Des Blättchens 7. Jahrgang (VII), Berlin, 2. August 2004, Heft 16

Das Lachen der Möwe

von Kai Agthe

Keine Frage, Anton Tschechow wird wegen seines dramatischen Spätwerks geliebt: Die Möwe, Die drei Schwestern und Der Kirschgarten sind Bühnenklassiker. Im Falle dieses Dichters aber von einem »Spätwerk« zu sprechen, ist freilich ein Euphemismus, da Tschechow im Alter von nur 44 Jahren an Lungentuberkulose starb. Der Tod ereilte ihn vor einhundert Jahren im badischen Kurort Badenweiler, zu dessen prominentesten Bewohnern später Autoren wie René Schickele und Annette Kolb zählten. Aus Anlaß des 100. Todestages, der eine stattliche Zahl von Würdigungen hervorbrachte, legte auch der Kölner Autor Frank Rainer Scheck in der Reihe dtv-portrait eine als Einführung in das kurze Leben und reiche Werk zu empfehlende Biographie des russischen Schriftstellers vor.
Tschechow stammte aus einer Familie, in der der Vater mit patriarchalischer Strenge herrschte. Der Leibeigene, der Pavel Tschechow gewesen war, hat Frau und Kinder nicht anders denn als Sklaven behandelt. Der Vater war ein Tyrann, tief religiös zwar, aber nicht in der Lage, seine Familie finanziell über Wasser zu halten. Deshalb fühlte sich Anton zeitlebens für Mutter, Schwester und die Brüder verantwortlich. Schon der Moskauer Medizinstudent versuchte parallel zu seiner Ausbildung durch das Schreiben zum Unterhalt der Seinen beizutragen. Am Anfang seines literarischen Schaffens standen deshalb seichte Kurzgeschichten, die er in damals beliebten Unterhaltungszeitschriften für ein Hungerhonorar veröffentlichte.
Obwohl schon der 13jährige in Taganrog, seiner südrussischen Geburtsstadt, die Liebe zum Theater entdeckte, fand der Schriftsteller, der sich vor allem durch Erzählungen einen Namen machte (aber sich so recht nicht für den Roman erwärmen konnte), erst spät zum Drama. Und noch im Jahre 1896, nachdem er den Schlußpunkt unter Die Möwe gesetzt hatte, äußerte sich Tschechow skeptisch über sein Talent als Bühnenautor: »Wenn ich mein neugeborenes Stück lese, gelange ich einmal mehr zu der Überzeugung, daß ich absolut kein Dramatiker bin.« Da lacht ja die Möwe!

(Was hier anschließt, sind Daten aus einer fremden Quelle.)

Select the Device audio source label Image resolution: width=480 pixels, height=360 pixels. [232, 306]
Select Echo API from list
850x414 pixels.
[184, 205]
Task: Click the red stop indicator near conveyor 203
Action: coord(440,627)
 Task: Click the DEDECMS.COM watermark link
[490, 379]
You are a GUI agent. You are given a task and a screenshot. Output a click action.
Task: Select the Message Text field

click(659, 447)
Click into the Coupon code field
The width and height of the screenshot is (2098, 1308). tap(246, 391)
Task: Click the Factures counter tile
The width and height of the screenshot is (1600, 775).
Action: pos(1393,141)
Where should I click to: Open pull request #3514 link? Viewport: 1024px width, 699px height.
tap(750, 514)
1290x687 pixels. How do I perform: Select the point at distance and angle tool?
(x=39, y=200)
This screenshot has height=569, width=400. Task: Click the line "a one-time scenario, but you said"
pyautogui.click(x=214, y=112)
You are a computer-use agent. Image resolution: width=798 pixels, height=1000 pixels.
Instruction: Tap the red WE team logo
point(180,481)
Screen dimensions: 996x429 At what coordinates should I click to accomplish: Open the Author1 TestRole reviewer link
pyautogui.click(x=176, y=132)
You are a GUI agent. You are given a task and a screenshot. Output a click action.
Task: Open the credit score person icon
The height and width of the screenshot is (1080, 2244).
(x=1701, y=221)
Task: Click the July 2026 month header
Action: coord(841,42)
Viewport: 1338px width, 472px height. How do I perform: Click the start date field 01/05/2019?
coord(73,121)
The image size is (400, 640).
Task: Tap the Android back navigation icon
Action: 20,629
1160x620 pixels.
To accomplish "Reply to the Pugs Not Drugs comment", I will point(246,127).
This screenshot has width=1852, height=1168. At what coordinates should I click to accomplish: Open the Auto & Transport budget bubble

Denn als ein großer Vertreter genau dieses Genres wird er heute weltweit verehrt. Das Theaterpublikum der Jahrhundertwende hatte zunächst erhebliche Schwierigkeiten mit der neuen und so unerhört innovativen Poetik Tschechows. Was da von ihm zum Beispiel Komödie betitelt wurde, entsprach keineswegs dem damals landläufigen Verständnis vom Lustspiel. Wie kann, so fragte man seinerzeit, ein Drama wie Die Möwe Komödie heißen, wenn sich am Ende eine der Hauptfiguren erschießt?
Der Dramatiker jedoch hatte ein ganz eigenes Verständnis vom Komischen, das Frank Rainer Scheck mittels Zitaten von anderen Tschechow-Interpreten erläutern läßt. Das grundlegend (und um 1900 gewöhnungs-bedürftig) Neue dieser Dramatik ist deren psychologische Grundierung: »Ohne äußerliche Effekte, allein durch die innere Spannung der Charaktere und ihrer Beziehungen«, so Frank Rainer Scheck, will der Dichter die Zuschauer in den Bann ziehen. Und genau das gelingt Tschechow, den eine Schweizer Zeitung jüngst den »nüchternste(n) und bescheidenste(n) der großen russischen Autoren« nannte, nunmehr seit einem Jahrhundert. Eine reife Leistung für jemanden, der selbst der festen Überzeugung war, spätestens sieben Jahre nach seinem Tod würde man ihn und sein Werk vergessen haben – so zumindest hat es der Freund und Weggefährte Ivan Bunin in seinen Erinnerungen an Tschechow mitgeteilt.

Frank Rainer Scheck: Anton Cechov. dtv-portrait. Deutscher Taschenbuch Verlag München 2004, 192 Seiten, 10,00 Euro.